My family has a long history of being in the police force, including my father Henry Saul (1919-1986), his grandfather Joseph Saul (1863-1894) and great-uncles John Saul and Daniel Saul. I knew from my father that when he joined Bacup (Lancashire) Borough Police in 1947 that the desk sergeant gave him the number five, which he said had belonged to his ‘uncle’ (actually great-uncle). My father didn’t know who he meant, as he had had no contact with earlier generations of his family since his father, John Thomas Saul, (1891-1924) son of Joseph above, died relatively young, when my father was only four. Some years ago, I traced the family back through these generations, but knew little about them, and had no photographs.

Recently, I found the web site, www.bacuptimes.co.uk, which has a lot of local police history including a very clear photograph of the Bacup Borough Police in 1889, and a less clear one in 1894. However, this last one had names to the individuals, although these not legible on the website. I am very grateful to Wendy Lord of Bacup Times for providing a higher resolution version of the second photo (1894), which showed Sergeant Saul, number three, but with no first name or initial, to the lower left of the central figure. The same individual, also numbered three, is on the front row, extreme right, of the 1889 photo. But with no initial there was no way of knowing if it was my great-grandfather, Joseph or one of his brothers.

Bacup Borough Police, 1894. Joseph Saul is third man in on the third row down. Image with kind permission of Wendy Lord of  www.bacup.co.uk

Bacup Borough Police, 1894. Joseph Saul is third man in on the third row down. Image with kind permission of Wendy Lord of www.bacuptimes.co.uk

 

Bacup Police, 1889. Image with kind permission of Wendy Lord, www.bacuptimes.co.uk

 

I knew from a copy of the Bacup Borough Police Souvenir 1887-1947 that there were three Sauls in the force, Joseph Saul, John Saul and my father Henry Saul. But the list did not have dates of service. I also knew that Joseph Saul died of enteric fever (typhoid) on 16th June 1894. Since there was just one Saul in both photos, it could have been Joseph or John.

I knew that the third brother, Daniel, went to work for the Liverpool Police. I searched their website, www.liverpoolcitypolice.co.uk, and found Daniel and a John Saul, who in 1899 was awarded a Liverpool Humane Society Bronze Medal for attempting to stop a runaway horse and cart (see page 24 for citation). This was definitely the correct John Saul as from the 1901 and 1911 census records he was born in the right place at the right time. On the 1891 census both brothers were living at the same address in West Derby, with their sister Annie M, John’s wife Clara and daughter Annie H. 

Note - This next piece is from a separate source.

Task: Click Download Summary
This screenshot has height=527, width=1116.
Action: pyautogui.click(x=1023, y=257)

In confirmation, John Saul in Liverpool was a constable not sergeant. In the 1889 photo above, the arms are not shown to sufficient extent to determine if he has Sergeant’s stripes, but the two Sergeants are on the front row.  It is reasonable to assume that John was a constable in 1889, and had left Bacup before 1891. The second photo must have been before 16th June 1894, so that Sergeant Saul, in the two photos, was my great-grandfather.

Furthermore, the number five had been re–issued before 1899, since its new user, John Herbert Jackson, left the force in 1899.

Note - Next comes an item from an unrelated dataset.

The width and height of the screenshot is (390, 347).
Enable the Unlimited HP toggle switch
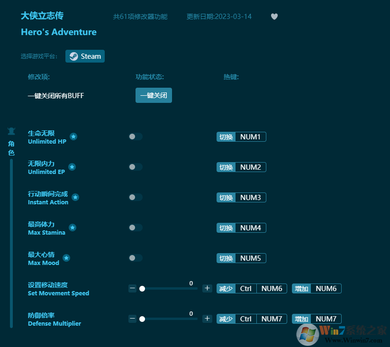coord(135,137)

Joseph had a Police Funeral in Bury, accompanied to the Bacup Borough Boundary by most of the figures seen in the second photo, with several continuing to Bury to act as pall bearers. His widow, Mary, subsequently married a Bury Police Sergeant, Henry Morley. In 1911 they were living in Middleton, near Oldham, with my grandfather John Thomas Saul, described as step-son of the head of household, and his three step brothers and three step sisters.

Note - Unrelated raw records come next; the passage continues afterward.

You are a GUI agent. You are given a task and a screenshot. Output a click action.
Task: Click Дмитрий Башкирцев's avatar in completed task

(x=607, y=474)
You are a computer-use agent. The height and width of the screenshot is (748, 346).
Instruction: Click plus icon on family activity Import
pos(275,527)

Joseph Saul. Image with kind permission of Wendy Lord, www.bacup.co.uk

Joseph Saul. Image with kind permission of Wendy Lord, www.bacuptimes.co.uk

Joseph’s father John Saul was on the 1911 census, a Labourer on Roads for the Rural District Council in Witherslack, where he had lived all his life. He was 80 years old at the time! He lived to be 88, and died in 1918, having survived his son Joseph by 24 years.